In order to use this tool, your computer must have two partitions: a system partition that holds your startup files and operating system partition that holds Windows. The operating system partition will be encrypted and the system partition will remain unencrypted so your computer can start. To launch, click Start > Control Panel > Security > Bitlocker Drive Encryption. Follow the wizard. Also, check out this video overview of the tool.
Windows Defender in Windows 7
Windows 7 also includes Windows Defender, software that helps protect your computer from spyware. Spyware may find its way onto your computer via pop-up ads, downloads or accessing tainted websites. This system uses both real-time alerts as you surf the Internet, as well as scanning capabilities.
Launch by clicking Start and typing in Windows Defender, in the search box. From this interface, you can run or schedule a scan, view quarantined items and check for updates.

**Items stored from a collection**
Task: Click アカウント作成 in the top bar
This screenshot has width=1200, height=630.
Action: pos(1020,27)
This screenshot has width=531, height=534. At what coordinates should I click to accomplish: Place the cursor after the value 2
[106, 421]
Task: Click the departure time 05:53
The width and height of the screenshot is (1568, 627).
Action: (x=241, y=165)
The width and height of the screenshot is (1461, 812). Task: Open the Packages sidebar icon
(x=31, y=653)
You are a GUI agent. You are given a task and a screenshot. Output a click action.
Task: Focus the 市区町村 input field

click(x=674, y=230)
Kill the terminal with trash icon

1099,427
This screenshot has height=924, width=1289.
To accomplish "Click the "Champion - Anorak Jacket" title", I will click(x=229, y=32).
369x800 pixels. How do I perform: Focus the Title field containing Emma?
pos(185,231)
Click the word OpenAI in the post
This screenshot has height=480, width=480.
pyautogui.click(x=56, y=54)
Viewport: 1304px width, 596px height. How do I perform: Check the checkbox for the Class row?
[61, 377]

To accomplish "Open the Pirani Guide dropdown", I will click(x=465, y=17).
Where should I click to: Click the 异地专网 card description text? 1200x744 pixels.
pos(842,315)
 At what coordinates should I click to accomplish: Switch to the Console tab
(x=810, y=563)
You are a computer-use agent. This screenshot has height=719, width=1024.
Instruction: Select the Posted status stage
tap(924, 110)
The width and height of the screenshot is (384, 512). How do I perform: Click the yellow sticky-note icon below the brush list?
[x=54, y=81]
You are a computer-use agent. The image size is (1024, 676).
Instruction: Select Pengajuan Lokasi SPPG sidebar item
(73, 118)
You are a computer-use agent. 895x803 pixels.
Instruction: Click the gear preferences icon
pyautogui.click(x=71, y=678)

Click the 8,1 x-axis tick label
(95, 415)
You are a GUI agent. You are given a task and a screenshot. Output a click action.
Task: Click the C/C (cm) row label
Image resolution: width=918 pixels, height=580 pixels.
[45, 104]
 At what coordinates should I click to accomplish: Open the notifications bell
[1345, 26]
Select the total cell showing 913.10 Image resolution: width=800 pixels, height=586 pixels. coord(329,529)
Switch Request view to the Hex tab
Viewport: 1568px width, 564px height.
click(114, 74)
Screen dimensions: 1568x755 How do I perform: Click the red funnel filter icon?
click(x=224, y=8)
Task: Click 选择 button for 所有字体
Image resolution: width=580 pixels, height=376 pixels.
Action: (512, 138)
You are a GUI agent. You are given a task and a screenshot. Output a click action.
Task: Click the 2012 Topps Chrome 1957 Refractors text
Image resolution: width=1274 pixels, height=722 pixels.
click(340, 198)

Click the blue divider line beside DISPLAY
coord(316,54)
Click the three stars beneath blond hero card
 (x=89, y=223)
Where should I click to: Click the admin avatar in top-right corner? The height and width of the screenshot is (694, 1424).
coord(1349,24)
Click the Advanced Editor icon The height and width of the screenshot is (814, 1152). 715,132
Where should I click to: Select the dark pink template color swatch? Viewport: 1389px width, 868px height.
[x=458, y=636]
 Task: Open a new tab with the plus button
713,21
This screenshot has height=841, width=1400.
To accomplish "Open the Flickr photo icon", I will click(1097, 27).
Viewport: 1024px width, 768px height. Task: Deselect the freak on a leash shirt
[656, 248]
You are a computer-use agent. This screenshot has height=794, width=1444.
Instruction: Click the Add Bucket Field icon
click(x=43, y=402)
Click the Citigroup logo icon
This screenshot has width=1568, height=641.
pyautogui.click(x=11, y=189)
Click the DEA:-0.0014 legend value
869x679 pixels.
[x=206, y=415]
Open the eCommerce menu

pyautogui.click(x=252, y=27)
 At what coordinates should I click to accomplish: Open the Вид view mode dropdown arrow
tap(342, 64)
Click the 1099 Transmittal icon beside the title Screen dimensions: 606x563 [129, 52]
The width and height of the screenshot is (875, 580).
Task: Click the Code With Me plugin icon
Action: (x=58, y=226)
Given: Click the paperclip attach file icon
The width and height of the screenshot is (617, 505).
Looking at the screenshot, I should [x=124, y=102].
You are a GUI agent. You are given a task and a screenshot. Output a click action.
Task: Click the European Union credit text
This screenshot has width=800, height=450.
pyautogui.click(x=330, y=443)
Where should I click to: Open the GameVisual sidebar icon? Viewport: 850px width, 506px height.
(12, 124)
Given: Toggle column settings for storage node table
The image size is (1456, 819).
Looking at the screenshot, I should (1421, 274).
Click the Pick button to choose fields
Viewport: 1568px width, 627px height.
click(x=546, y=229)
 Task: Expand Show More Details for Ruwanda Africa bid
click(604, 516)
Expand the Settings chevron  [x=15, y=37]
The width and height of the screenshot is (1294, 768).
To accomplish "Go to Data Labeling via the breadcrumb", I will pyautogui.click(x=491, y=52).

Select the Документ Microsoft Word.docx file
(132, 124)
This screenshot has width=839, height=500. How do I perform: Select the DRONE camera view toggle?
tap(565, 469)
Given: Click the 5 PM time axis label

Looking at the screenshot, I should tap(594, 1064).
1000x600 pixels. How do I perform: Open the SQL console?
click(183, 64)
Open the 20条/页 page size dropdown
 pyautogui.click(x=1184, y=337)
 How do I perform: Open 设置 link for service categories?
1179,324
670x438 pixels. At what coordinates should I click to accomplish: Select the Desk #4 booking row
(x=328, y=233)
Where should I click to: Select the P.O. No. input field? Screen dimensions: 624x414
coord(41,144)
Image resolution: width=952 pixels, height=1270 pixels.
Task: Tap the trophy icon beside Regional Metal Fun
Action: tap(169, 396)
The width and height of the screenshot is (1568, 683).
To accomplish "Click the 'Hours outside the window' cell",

**SET TASKS**
1. In the listing, write out the lines between the line holding "Click the three stars beneath blond hero card" and the line holding "Expand the Settings", inclusive.
2. Pick up the Windows 7 security passage where it stops and write what comes next.
The Windows 7 security passage and the listing are unrelated pieces of material.

**RESPONSES FOR EACH TASK**
1.
Click the three stars beneath blond hero card
 (x=89, y=223)
Where should I click to: Click the admin avatar in top-right corner? The height and width of the screenshot is (694, 1424).
coord(1349,24)
Click the Advanced Editor icon The height and width of the screenshot is (814, 1152). 715,132
Where should I click to: Select the dark pink template color swatch? Viewport: 1389px width, 868px height.
[x=458, y=636]
 Task: Open a new tab with the plus button
713,21
This screenshot has height=841, width=1400.
To accomplish "Open the Flickr photo icon", I will click(1097, 27).
Viewport: 1024px width, 768px height. Task: Deselect the freak on a leash shirt
[656, 248]
You are a computer-use agent. This screenshot has height=794, width=1444.
Instruction: Click the Add Bucket Field icon
click(x=43, y=402)
Click the Citigroup logo icon
This screenshot has width=1568, height=641.
pyautogui.click(x=11, y=189)
Click the DEA:-0.0014 legend value
869x679 pixels.
[x=206, y=415]
Open the eCommerce menu

pyautogui.click(x=252, y=27)
 At what coordinates should I click to accomplish: Open the Вид view mode dropdown arrow
tap(342, 64)
Click the 1099 Transmittal icon beside the title Screen dimensions: 606x563 [129, 52]
The width and height of the screenshot is (875, 580).
Task: Click the Code With Me plugin icon
Action: (x=58, y=226)
Given: Click the paperclip attach file icon
The width and height of the screenshot is (617, 505).
Looking at the screenshot, I should [x=124, y=102].
You are a GUI agent. You are given a task and a screenshot. Output a click action.
Task: Click the European Union credit text
This screenshot has width=800, height=450.
pyautogui.click(x=330, y=443)
Where should I click to: Open the GameVisual sidebar icon? Viewport: 850px width, 506px height.
(12, 124)
Given: Toggle column settings for storage node table
The image size is (1456, 819).
Looking at the screenshot, I should (1421, 274).
Click the Pick button to choose fields
Viewport: 1568px width, 627px height.
click(x=546, y=229)
 Task: Expand Show More Details for Ruwanda Africa bid
click(604, 516)
Expand the Settings chevron  [x=15, y=37]

2.
User Access Control (UAC) in Windows 7
With Windows Vista, Microsoft introduced the concept of UAC. Initially seen as intrusive, many end users opted to turn it off completely. But the updated software included with Windows 7 has changed much of that. It’s easier to manage and you’ll get far fewer messages interrupting your workflow.
User Account Control (UAC) notifies you before changes are made to your computer that require administrator-level permission. The default UAC setting notifies you when programs try to make changes to your computer, but you can control how often you are notified by UAC by adjusting the settings.
I opted to keep the default setting to only notify me when a program attempts to make changes to the computer. The more aggressive option is to always notify.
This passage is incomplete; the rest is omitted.